# USA & Canada Eos Specification Differences



## Canadian Lurker (Nov 11, 2006)

*USA & Canada Differences*

Thought that I might start a thread for differences in the specs/equipment found between USA & Canada. Often we are identical and the only differences amount to minor items, or the differences are only between Northa maerica and Rest of World. Whereas, with the Eos I have noticed several that are not necessarily very easily apparent on the vw.com (skimpy) and vw.ca (skimpier) websites, namely:
1. Homelink: standard in base car, while US is only on 3.2
2. Storage: in Canada we get the little cubby bin under the light switch, but it doesn't seem to be available in the US
3. Rear Windblocker: in Canada only as a standalone option, while in US included in 2.0T and as standalone on the Base
4. Base Model: in Canada the "base" model is the 2.0T while in the US there is a "true" base model one step down.
5. TPMS: standard in US and not available in Canada --> Correction - it is installed on Canadian vehicles too, despite not being listed on vw.ca!!
6. Packages: Canada just has the Sport Lather Pkg while the US has two - a Luxury pkg and a Sport pkg. The Canadian pkg doesn't include power passenger seat, the US does.
7. Navigation: Optional in US and n/a in Canada
8. Audio: Dynadio & Sat Radio are Optional in US and n/a in Canada
9. Wheels: Canada gets 17" Le Mans as standard with 18" Samarkands as a stan alone option, while the US gets 16" as the standard with 17" Le Mans or Avignon in the pkgs and 18" Samarakands as a stand alone option.
10. PODS: Canada doesn't get it, USA does (Passenger Occupant Detection System).
Please feel free to correct or add to the listing.
JJ
_Modified by Canadian Lurker at 11:08 AM 11-18-2006_


_Modified by Canadian Lurker at 11:55 PM 1-8-2007_


----------



## PanEuropean (Nov 3, 2001)

*Re: USA & Canada Differences (Canadian Lurker)*

The only other difference I can think of is one that everyone likely takes for granted, that being that the American speedometers are MPH and the temperature gauges are Imperial, whereas the Canadian speedometers are km/h and the temperature gauges are metric.
Our tire pressure labels are a bit different too, with the pressure provided in metric units as well as PSI. Fuel and tire pressure specification labels are bilingual. 
These differences are common to all VW products sold in Canada and the USA.
Michael


----------



## just4fun (Oct 29, 2006)

*Re: USA & Canada Differences (PanEuropean)*

Follow this link to a Canadian Review between the Mitsubishi Eclipse Spyder, Audi A4, Pontiac G6, and EOS 2.0T
http://www.canada.com/victoria...904a9


----------



## just4fun (Oct 29, 2006)

*Re: USA & Canada Differences (PanEuropean)*

Canadian pricing on the competition.
Prices are 2007 MSRP Base/Loaded, before frieght, PDI, tax, etc. Alberta, actual loaded pricing may vary a bit depending on options selected.
VW EOS 2.0T $36,900.00 / $43,850.00
Volvo C70 $56,495.00 / $67,745.00
Toyota Solara $40,383.00 / $43,783.00
Chrysler Sebring $36,455.00 / $43,330.00 (2006)
Audi A4 Quattro Cabriolet 2.0T $58,100.00
Pontiac G6 $35,960.00 / $37,575.00
Saab 9-3 $52,135.00 / $62,825.00


----------



## Hotmoose (Aug 31, 2006)

*Re: USA & Canada Differences (Canadian Lurker)*

Just to let you know. I live in Canada as well. TPMS exist in Canada. 

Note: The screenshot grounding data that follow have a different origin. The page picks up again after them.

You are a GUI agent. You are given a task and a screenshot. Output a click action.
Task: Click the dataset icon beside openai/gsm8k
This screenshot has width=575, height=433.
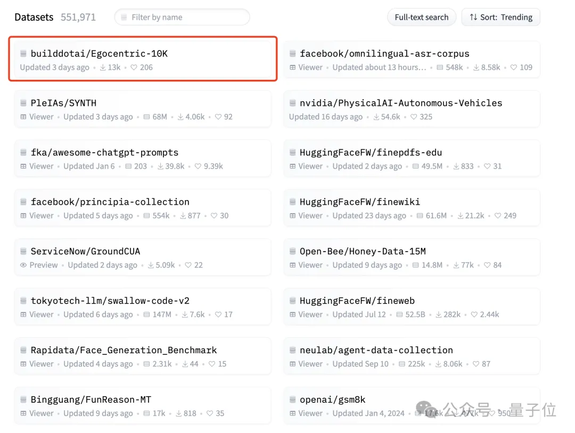point(293,400)

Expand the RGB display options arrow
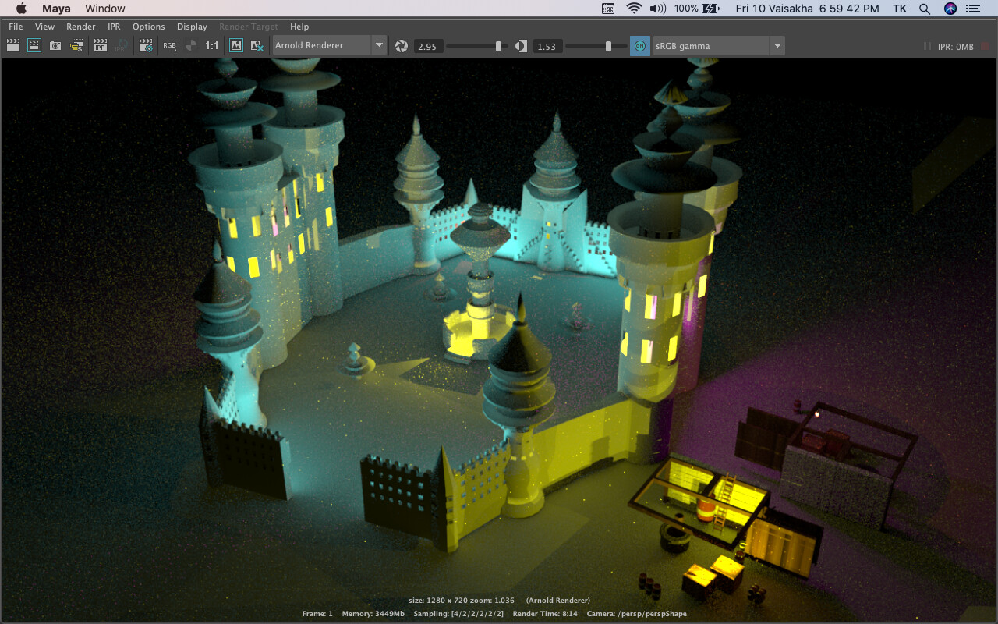[175, 51]
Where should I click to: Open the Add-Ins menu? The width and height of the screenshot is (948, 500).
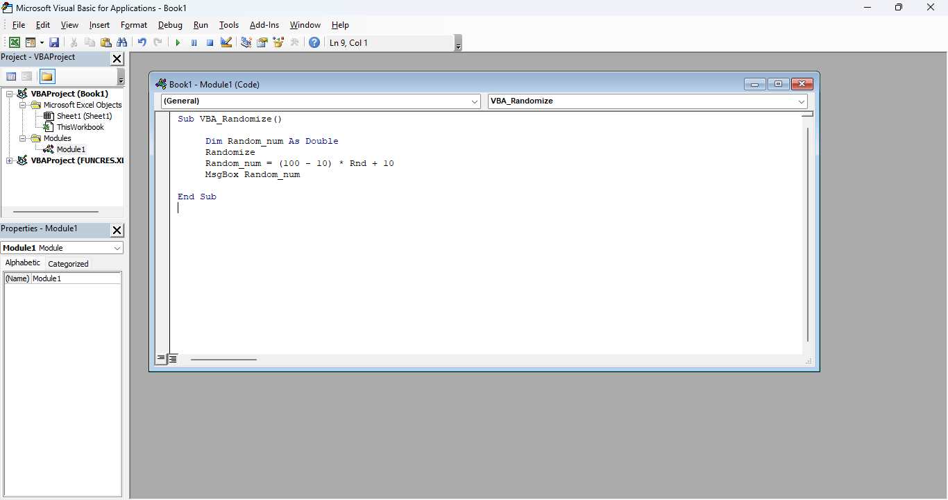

_Modified by Hotmoose at 4:01 AM 11-17-2006_


----------



## just4fun (Oct 29, 2006)

*Re: USA & Canada Differences (Hotmoose)*


_Quote, originally posted by *Hotmoose* »_......TPMS exist in Canada.

TPMS??
Kevin


----------



## darien (Oct 28, 2006)

*Re: USA & Canada Differences (just4fun)*

TPMS = Tire Pressure Monitoring System


----------



## just4fun (Oct 29, 2006)

*Re: USA & Canada Differences (darien)*


_Quote, originally posted by *darien* »_TPMS = Tire Pressure Monitoring System

Thanks, pretty oblivious, when you think about it.
Kevin


----------



## Canadian Lurker (Nov 11, 2006)

*Re: USA & Canada Differences (Hotmoose)*

Yes Hotmoose, TPMS exists in Canada - however - I don't think it is available on the Eos, is it? 
JJ


----------



## Hotmoose (Aug 31, 2006)

*Re: USA & Canada Differences (Canadian Lurker)*

I got an EOS and it got TPMS.....The mechanic at the dealership had to disable it because I put winter tire and rims on the car...


----------



## Canadian Lurker (Nov 11, 2006)

*Re: USA & Canada Differences (Hotmoose)*

Sorry, Hotmoose, now I understand your point better. Went back and read the section of the manual again and it does spell out that it is installed. Thanks for pointing that out.
http://****************.com/smile/emthup.gif 
JJ


_Modified by Canadian Lurker at 11:06 AM 11-18-2006_


----------



## Grinder (Feb 6, 2004)

*Re: USA & Canada Differences (Hotmoose)*

How can you tell if TPMS is installed? The dealership does not think that it is on my CDN Eos.
Paul


----------



## flheat (Sep 29, 2006)

*Re: USA & Canada Differences (Grinder)*


_Quote, originally posted by *Grinder* »_How can you tell if TPMS is installed? The dealership does not think that it is on my CDN Eos.
Paul

Let some air out of the tires?


----------



## Grinder (Feb 6, 2004)

*Re: USA & Canada Differences (flheat)*








, ha
There must be a more complicated way


----------



## PanEuropean (Nov 3, 2001)

*Re: USA & Canada Differences (Grinder)*


_Quote, originally posted by *Grinder* »_How can you tell if TPMS is installed? 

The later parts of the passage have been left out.